Apparently that's what you want.

Your comments suggest that you believe the stock and bond markets are something apart from the economy and only exist to give a small group of people the chance to play some high-stakes game of chance.

However, maybe the worsening of things in the last few weeks has opened your eyes. Probably not. But I can hope.

Anyway, you blathered on about Glass-Steagall, which had been reduced to meaninglessness years before the law was repealed.

You blathered about Credit Default Swaps, which are perfectly good financial tools.

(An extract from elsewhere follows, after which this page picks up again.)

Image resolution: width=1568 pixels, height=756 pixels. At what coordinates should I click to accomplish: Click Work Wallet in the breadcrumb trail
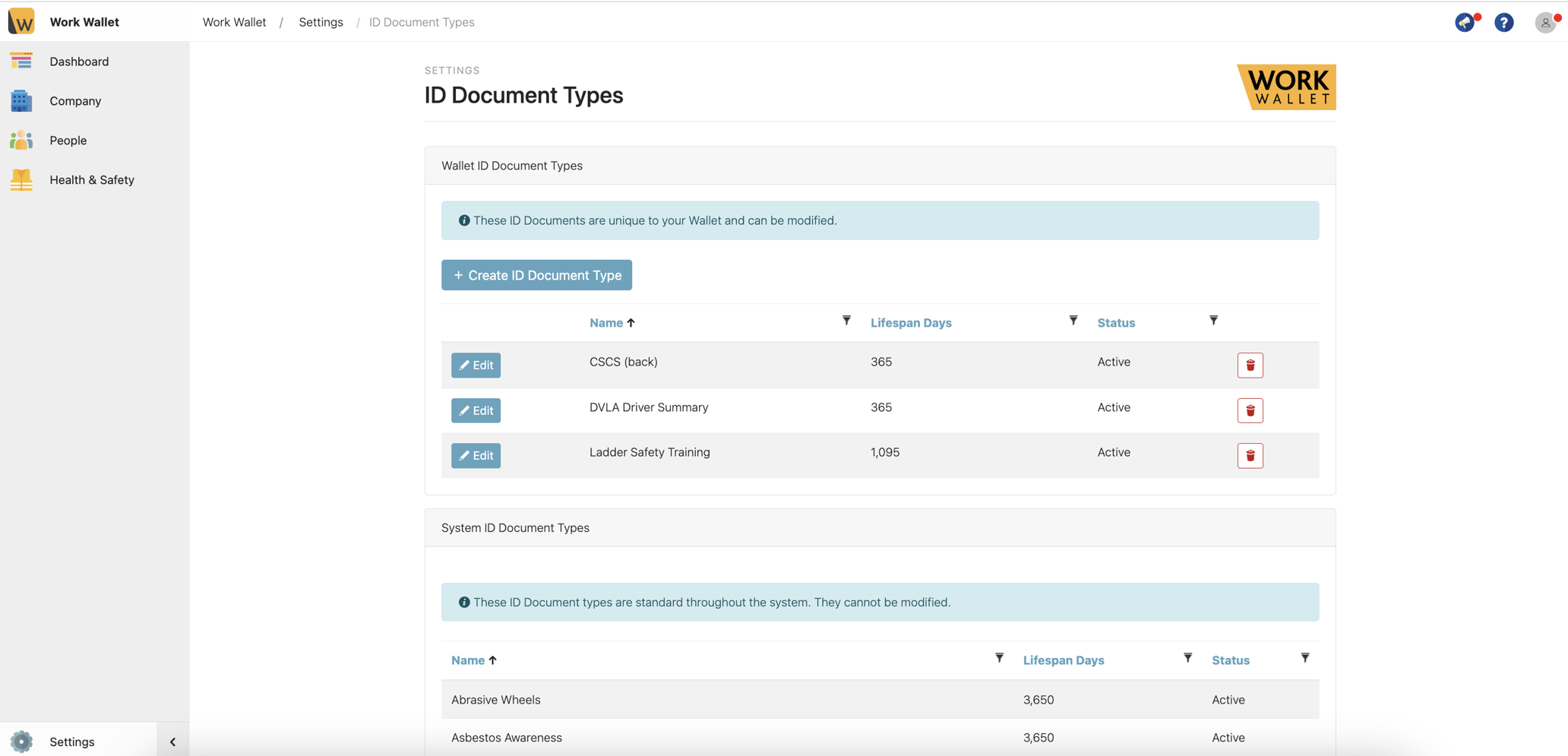233,22
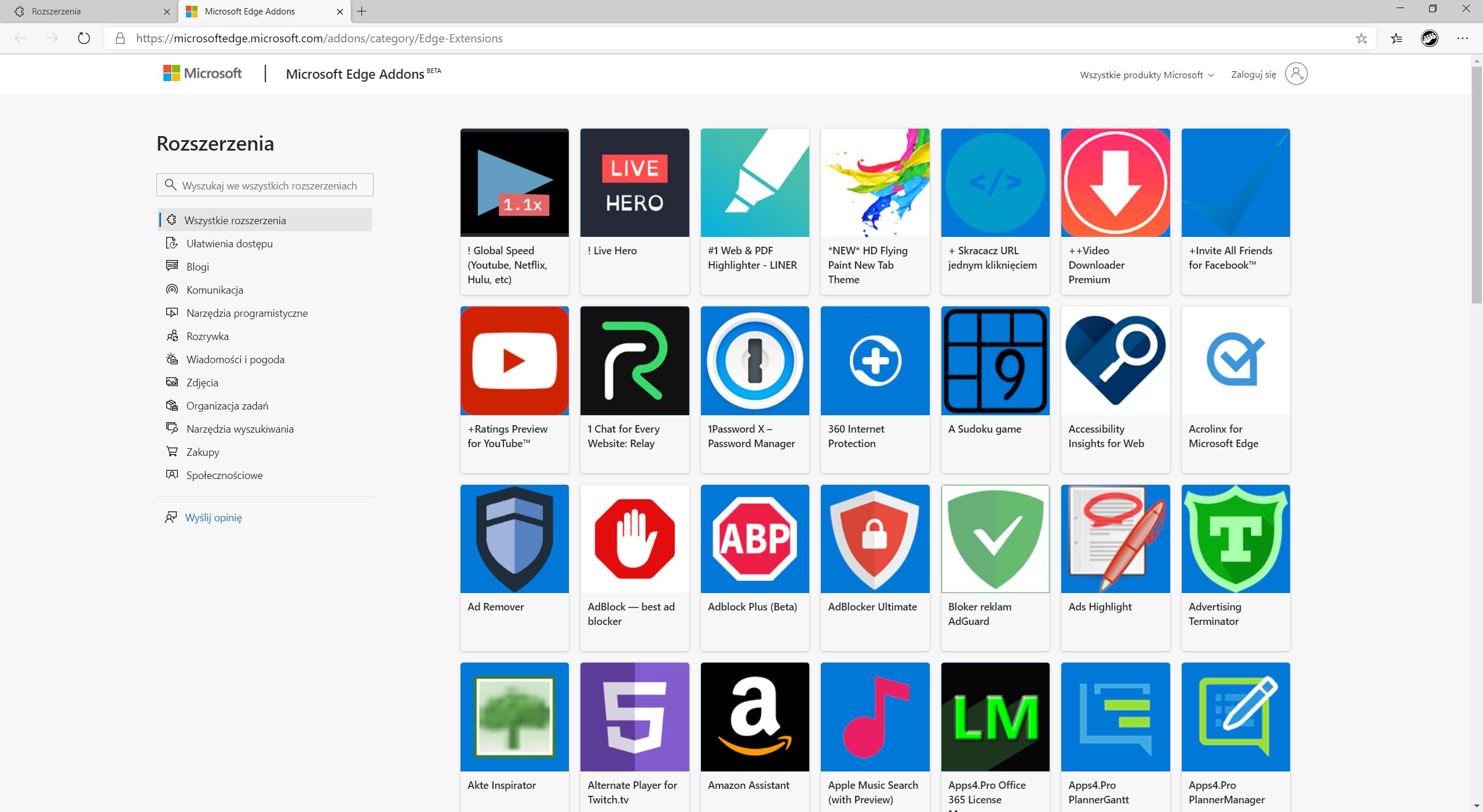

Some changes may be necessary regarding financial rules, but Swaps have nothing to do with the laziness that led to worthless examinations of the pools of mortgages that were found to have too many bad mortgages in them.

The Prime Cause -- The Initial Problem -- was the 1977 Community Reinvestment Act, a law that force banks to give mortgages to people with bad credit and no money. The initial beneficiaries were -- as stated in CRA documents -- blacks and hispanics.

After that, the insanely generous law was exploited for all it was worth. But any way you slice it, the problems started with the CRA.

If you favor tightening lending rules, then blacks and hispanics will once again find themselves unable to get a mortgage.